Previously Bener, et al. [6,8] and Engum, et al. [25] reported depression, anxiety and stress symptoms has been positively linked with the diabetes patients. The prevalence of severe stress symptoms in the present conduct study sample of diabetics was 21.6% which consistent with the previous reported studies [6,8,13,25]. Furthermore, substantial depressed patients suffer from high levels of diabetes with the emotional stress [26]. In conclusion, we have observed strong relationship between diabetes and depression, anxiety and stress symptoms in Turkish population. This is confirmative with the reported study in Qatar [6,8] and in Bahrain, [13] and in Norwegian population [25].

However, some limitations of our study need to be addressed. This study based on cross sectional study does not allow for cause and effect relationships to be studied. This type design of study has restricted the capacity of the prediction of potential risk factors related to DM and psychiatry disorders. Of the total 1,600 diabetic patients approached, 1,147 (71.6%) gave their consent, 453 of them were excluded either because of incomplete questionnaires (163 diabetics) or did not want to respond to questionnaire (190 diabetics) due to lack of time resulting this could be considered as bias. Then, it should be noted that the DASS-21 questionnaire is only a screening tool for the presence of depression, anxiety and stress symptoms, which is not diagnostic of specific psychiatric disorders. HbA1c values were divided into two groups (<8% and = 8%) to describe glycemic control level for each subject, in accordance to previous reported studies, but, this can be considered as bias due to cut-off point. Furthermore, the strength of our study which is based on very large samples size and the sampling method.

Conclusion

The current study suggests that there is relationship between DM and depression, anxiety and stress symptoms in Turkish population.
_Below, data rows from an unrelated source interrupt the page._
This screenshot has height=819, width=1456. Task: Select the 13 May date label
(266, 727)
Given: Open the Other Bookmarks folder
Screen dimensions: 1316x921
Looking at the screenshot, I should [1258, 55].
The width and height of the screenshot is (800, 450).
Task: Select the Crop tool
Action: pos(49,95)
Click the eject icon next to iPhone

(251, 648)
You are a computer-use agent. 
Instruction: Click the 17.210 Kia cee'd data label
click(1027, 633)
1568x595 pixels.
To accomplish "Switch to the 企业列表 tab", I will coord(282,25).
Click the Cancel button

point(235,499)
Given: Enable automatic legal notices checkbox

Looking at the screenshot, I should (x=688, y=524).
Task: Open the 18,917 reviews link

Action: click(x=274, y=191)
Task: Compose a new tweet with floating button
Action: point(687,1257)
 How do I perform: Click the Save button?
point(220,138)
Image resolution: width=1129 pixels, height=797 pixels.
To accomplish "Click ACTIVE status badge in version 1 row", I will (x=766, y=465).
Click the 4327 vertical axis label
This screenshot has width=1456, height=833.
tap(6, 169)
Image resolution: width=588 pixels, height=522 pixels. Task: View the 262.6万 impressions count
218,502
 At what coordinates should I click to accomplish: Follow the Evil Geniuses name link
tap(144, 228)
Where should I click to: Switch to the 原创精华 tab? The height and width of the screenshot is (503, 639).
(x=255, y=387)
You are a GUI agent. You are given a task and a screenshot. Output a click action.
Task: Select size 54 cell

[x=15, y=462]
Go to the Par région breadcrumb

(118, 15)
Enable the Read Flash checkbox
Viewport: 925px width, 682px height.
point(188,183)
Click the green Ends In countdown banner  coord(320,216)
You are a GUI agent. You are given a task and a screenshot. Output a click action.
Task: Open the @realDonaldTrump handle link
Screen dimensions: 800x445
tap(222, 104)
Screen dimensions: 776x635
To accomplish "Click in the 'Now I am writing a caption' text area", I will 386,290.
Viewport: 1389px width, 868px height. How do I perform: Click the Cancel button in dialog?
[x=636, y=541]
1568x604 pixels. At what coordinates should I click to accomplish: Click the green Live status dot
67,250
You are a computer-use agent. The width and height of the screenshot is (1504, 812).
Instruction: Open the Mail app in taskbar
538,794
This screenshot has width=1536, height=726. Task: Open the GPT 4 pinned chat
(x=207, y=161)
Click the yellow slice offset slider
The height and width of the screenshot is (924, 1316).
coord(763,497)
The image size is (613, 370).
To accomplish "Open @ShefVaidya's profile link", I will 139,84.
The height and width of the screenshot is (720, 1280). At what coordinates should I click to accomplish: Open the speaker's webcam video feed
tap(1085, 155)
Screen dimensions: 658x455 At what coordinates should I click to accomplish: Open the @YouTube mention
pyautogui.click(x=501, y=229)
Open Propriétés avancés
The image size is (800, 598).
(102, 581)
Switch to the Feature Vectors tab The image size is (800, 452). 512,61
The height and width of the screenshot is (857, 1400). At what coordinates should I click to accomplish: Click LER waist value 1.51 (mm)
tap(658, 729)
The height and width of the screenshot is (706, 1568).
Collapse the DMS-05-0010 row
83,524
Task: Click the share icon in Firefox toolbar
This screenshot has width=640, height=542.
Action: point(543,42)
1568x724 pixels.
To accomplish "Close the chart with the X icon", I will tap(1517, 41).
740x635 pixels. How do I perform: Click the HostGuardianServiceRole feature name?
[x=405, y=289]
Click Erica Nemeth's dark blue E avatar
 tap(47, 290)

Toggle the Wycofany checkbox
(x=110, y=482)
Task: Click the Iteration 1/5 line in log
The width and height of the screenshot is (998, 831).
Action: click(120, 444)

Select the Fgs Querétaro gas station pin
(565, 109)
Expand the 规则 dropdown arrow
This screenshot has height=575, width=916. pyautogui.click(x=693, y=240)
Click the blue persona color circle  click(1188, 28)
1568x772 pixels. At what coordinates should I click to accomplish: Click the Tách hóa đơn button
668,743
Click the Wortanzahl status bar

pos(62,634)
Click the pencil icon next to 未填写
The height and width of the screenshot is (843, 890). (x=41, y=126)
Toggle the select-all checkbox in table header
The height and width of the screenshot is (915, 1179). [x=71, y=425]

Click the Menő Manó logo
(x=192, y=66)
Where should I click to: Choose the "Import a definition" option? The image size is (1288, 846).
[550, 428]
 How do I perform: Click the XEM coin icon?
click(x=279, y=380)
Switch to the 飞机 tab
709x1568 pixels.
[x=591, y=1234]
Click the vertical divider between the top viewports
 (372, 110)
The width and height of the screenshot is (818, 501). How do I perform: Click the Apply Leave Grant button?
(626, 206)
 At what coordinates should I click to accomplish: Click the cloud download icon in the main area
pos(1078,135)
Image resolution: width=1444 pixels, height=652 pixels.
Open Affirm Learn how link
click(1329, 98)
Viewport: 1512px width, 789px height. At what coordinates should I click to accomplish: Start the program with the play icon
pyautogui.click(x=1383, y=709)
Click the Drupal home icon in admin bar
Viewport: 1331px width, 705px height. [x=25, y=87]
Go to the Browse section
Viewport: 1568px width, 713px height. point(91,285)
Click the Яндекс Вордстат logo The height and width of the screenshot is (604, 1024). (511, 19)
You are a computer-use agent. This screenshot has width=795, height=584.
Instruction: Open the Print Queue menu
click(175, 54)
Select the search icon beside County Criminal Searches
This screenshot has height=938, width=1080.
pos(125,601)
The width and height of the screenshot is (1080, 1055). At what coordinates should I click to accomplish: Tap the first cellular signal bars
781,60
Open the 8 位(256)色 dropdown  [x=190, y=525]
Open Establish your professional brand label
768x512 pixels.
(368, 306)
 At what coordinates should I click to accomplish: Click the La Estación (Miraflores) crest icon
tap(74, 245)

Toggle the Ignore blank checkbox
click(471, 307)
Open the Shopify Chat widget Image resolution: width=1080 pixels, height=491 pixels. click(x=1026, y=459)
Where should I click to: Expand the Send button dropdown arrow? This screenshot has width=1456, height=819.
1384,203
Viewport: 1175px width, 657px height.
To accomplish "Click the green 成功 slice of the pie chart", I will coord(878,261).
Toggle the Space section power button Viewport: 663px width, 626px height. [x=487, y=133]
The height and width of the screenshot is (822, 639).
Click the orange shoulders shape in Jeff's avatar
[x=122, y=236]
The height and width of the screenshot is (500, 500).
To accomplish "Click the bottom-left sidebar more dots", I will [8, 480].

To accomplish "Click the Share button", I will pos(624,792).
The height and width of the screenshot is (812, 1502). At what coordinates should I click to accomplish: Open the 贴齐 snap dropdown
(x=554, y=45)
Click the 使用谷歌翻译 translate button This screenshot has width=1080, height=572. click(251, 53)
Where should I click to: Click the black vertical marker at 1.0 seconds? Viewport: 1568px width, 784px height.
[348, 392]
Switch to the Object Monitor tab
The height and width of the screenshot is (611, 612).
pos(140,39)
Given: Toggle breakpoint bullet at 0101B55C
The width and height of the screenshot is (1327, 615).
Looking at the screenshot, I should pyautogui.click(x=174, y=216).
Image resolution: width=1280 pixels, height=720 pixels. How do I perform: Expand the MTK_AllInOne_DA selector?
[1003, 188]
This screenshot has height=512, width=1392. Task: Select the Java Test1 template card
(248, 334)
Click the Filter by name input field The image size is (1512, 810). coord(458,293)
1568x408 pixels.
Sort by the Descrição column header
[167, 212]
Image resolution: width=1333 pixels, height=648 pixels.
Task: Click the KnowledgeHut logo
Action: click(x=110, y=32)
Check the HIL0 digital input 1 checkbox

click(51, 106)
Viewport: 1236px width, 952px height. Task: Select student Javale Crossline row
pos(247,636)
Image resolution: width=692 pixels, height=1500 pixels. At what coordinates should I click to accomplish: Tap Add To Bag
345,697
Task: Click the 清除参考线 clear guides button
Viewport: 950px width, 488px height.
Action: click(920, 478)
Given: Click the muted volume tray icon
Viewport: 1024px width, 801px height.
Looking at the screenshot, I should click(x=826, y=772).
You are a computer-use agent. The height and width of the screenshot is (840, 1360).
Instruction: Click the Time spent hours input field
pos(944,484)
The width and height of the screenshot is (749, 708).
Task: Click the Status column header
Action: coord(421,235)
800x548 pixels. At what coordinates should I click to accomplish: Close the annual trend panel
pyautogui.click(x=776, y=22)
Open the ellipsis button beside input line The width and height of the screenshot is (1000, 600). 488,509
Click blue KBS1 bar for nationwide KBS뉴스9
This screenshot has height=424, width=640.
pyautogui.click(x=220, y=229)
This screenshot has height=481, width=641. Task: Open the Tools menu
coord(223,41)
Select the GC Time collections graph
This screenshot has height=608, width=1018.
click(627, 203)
DM is very complex disease and it management requires significant self-control and increasing access to psychological support.

Acknowledgements

The authors would like to thank the Cerrahpasa Faculty of Medicine and Medipol International School of Medicine, Istanbul Medipol University for their support and ethical approval (RP# 10840098-604.01-E.3192).

Authors' contributions

AB, MO, EY and KUR organized study, collected data, performed statistical analysis, interpretation of the data, writing the manuscript and wrote the final draft of the article.

Ethics committee approval

Ethics committee approval was received for this study.

Informed consent

Informed consent was obtained for this study.